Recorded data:
---

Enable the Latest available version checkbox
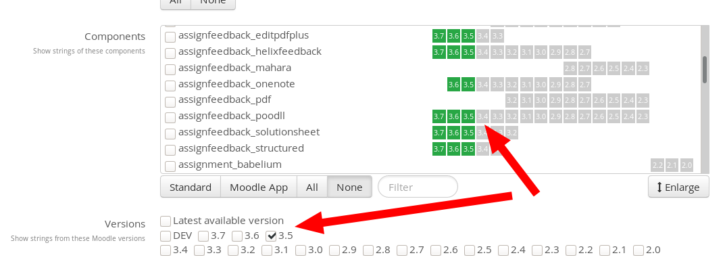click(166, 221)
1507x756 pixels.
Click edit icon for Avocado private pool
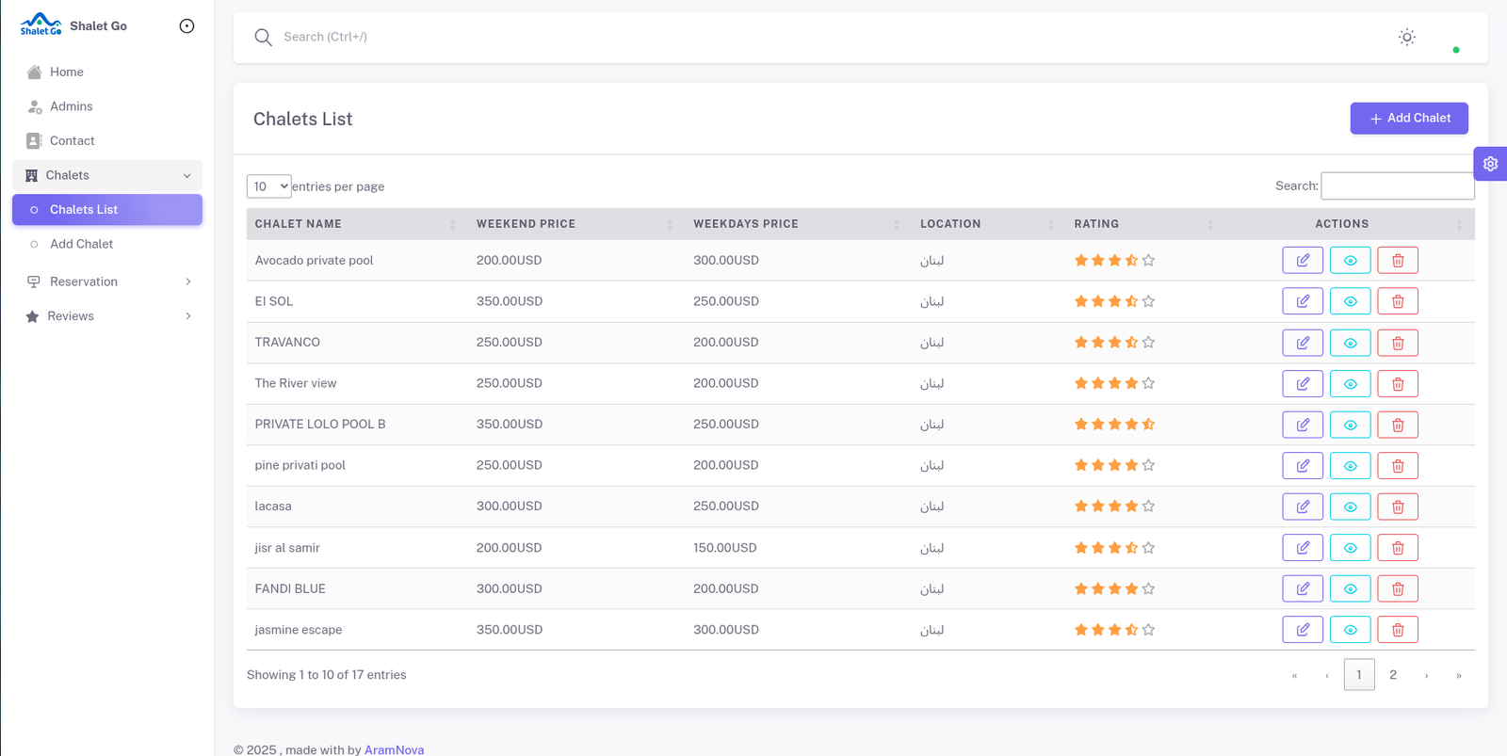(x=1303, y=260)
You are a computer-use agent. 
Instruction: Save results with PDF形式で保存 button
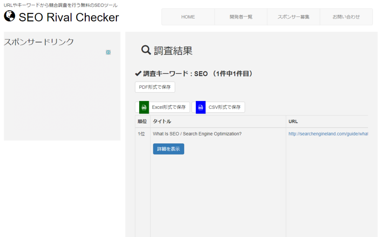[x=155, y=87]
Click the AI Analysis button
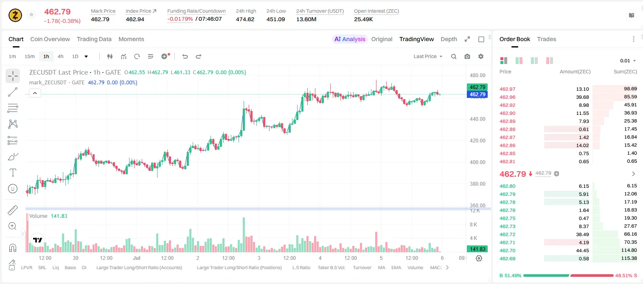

---

### Problem to work on:
Each line of the data must be restated exactly, and the pictures must be left out.

### Solution below:
Enable the Latest available version checkbox
click(166, 221)
1507x756 pixels.
Click edit icon for Avocado private pool
(x=1303, y=260)
You are a computer-use agent. 
Instruction: Save results with PDF形式で保存 button
[x=155, y=87]
Click the AI Analysis button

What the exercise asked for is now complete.